How to Build an Unbeatable Poker-Playing Robot Source: Adam Kucharski
Each summer, the computer-science researchers behind the world’s best poker-playing robots bring their creations together for a tournament. In recent years, three competitors have dominated: First is a group from the University of Alberta, which currently has about a dozen people working on poker programs. Next is a team from Carnegie Mellon University and their champion bot “Tartanian.” And finally, there is Eric Jackson, an independent researcher who has created a program named “Slumbot.”
The tournament consists of several different competitions, with teams tailoring their bots’ personalities to each one. Some competitions are knockouts, meaning two bots go head-to-head in each round, and the one with the smallest pile of chips at the end gets eliminated. To win these competitions, bots need strong survival instincts. They need to win only enough to get through to the next round—greed, as it were, is not good. In other matches, however, the winning bot is the one that gathers the most cash overall. In these competitions, bots need to squeeze as much as they can out of their opponents; to do so, they need to go on the offensive and find ways to take advantage of the others.
Most of the bots in the tournament have spent years in development, training over millions if not billions of games. Yet there are no big prize pots waiting for the winners. The creators might get bragging rights, but they won’t leave with Vegas-sized rewards. So what’s the lure of working on these programs?

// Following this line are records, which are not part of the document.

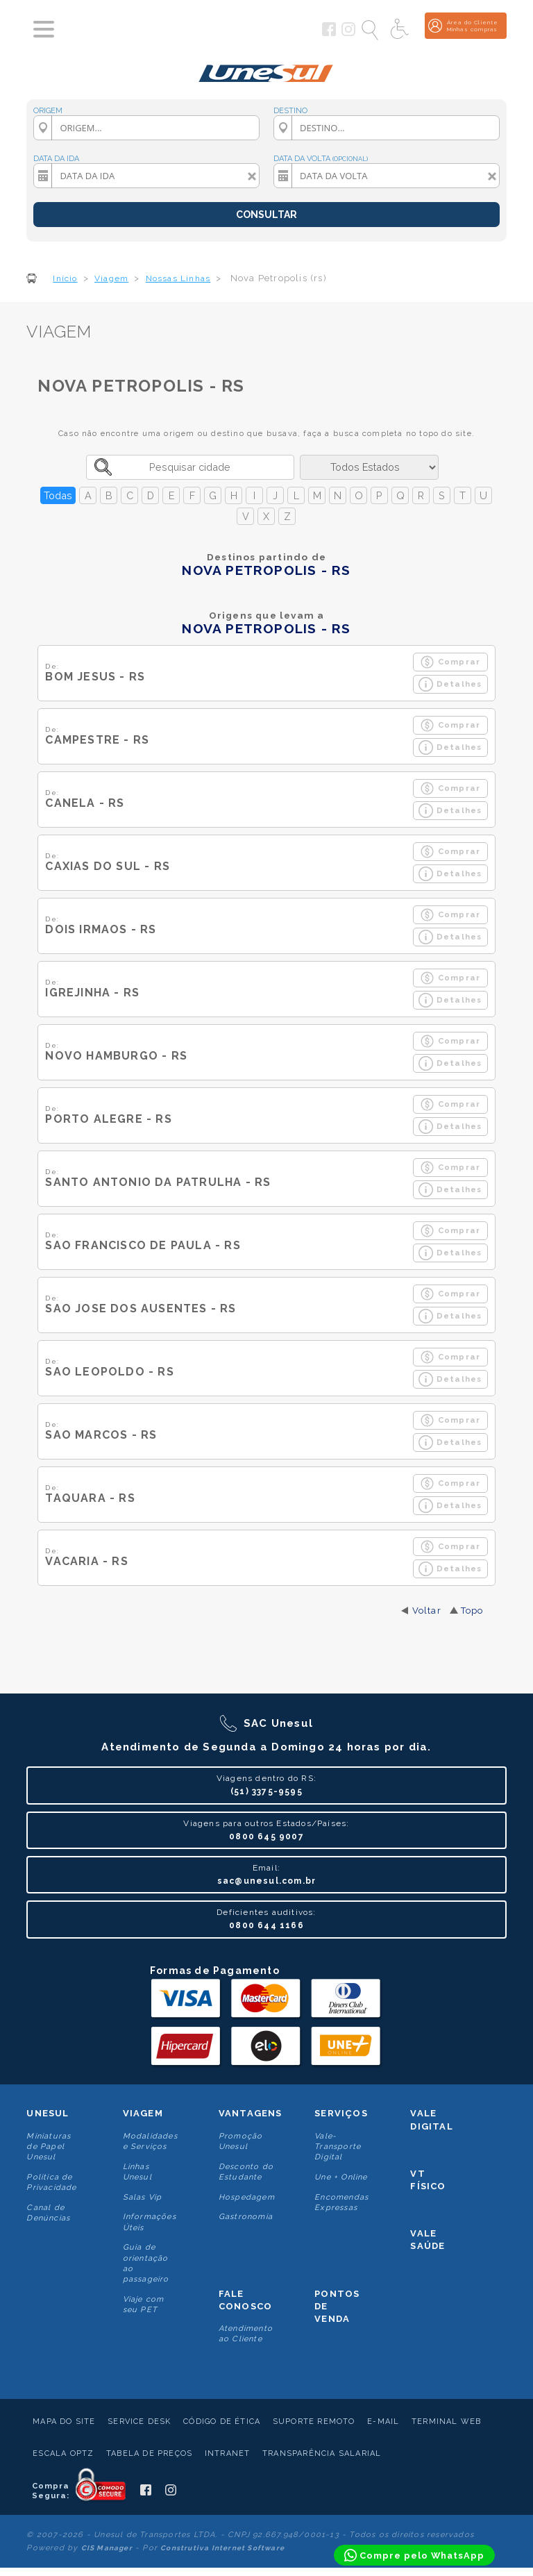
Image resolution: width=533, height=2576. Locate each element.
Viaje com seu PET (143, 2304)
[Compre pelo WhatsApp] (414, 2555)
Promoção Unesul (241, 2141)
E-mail (383, 2421)
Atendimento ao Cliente (246, 2333)
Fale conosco (245, 2300)
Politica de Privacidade (51, 2182)
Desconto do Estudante (246, 2172)
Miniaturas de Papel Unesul (48, 2147)
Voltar (426, 1610)
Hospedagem (247, 2197)
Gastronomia (246, 2216)
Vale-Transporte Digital (337, 2147)
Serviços (341, 2113)
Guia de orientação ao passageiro (146, 2263)
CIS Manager (107, 2548)
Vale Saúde (427, 2239)
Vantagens (250, 2113)
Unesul (47, 2113)
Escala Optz (63, 2453)
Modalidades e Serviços (150, 2141)
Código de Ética (221, 2421)
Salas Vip (142, 2197)
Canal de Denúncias (48, 2213)
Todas (58, 495)
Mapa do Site (64, 2421)
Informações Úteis (149, 2222)
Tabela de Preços (149, 2453)
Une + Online (340, 2177)
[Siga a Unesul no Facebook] (329, 33)
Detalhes (450, 684)
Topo (472, 1610)
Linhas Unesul (137, 2172)
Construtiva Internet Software (222, 2548)
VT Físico (428, 2179)
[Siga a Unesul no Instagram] (348, 33)
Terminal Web (446, 2421)
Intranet (228, 2453)
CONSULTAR (266, 214)
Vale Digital (431, 2119)
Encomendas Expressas (341, 2202)
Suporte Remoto (314, 2421)
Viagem (143, 2113)
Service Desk (139, 2421)
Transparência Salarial (321, 2453)
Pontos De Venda (336, 2306)
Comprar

Whenever a computer plays poker, it is solving a problem that’s familiar to all of us: how to deal with missing information.
In some games, like chess, information is not an issue. Players can see everything. They know where the pieces are and what moves their opponent has made. Luck creeps into the game not because players can’t observe events, but because they are unable to process all the available information. That is why there is always a chance (albeit a tiny one) that a grandmaster could lose to a monkey picking random moves.
With a good game-playing algorithm—and a lot of computer power—it’s possible to get around that information-processing problem. That’s how the computer scientist Jonathan Schaeffer and his colleagues at the University of Alberta found the perfect strategy for checkers, and developed their theories for how a computer might one day solve chess. It’s possible for machines to beat their opponents with pure brute force, crunching through every possible set of moves. But poker is different. No matter how good players are, each has to cope with the fact that opponents’ cards are hidden. Although the game has rules and limits, there are always unknown factors.
“Poker is a perfect microcosm of many situations we encounter in the real world.”
The same problem crops up in many aspects of life. Negotiations, auctions, bargaining—all are incomplete information games. “Poker is a perfect microcosm of many situations we encounter in the real world,” Schaeffer said.
* * *
In 2015, the Alberta researchers unveiled their unbeatable poker program—named Cepheus—in the journal Science. The paper was titled “Heads-Up Limit Hold’em Poker Is Solved.”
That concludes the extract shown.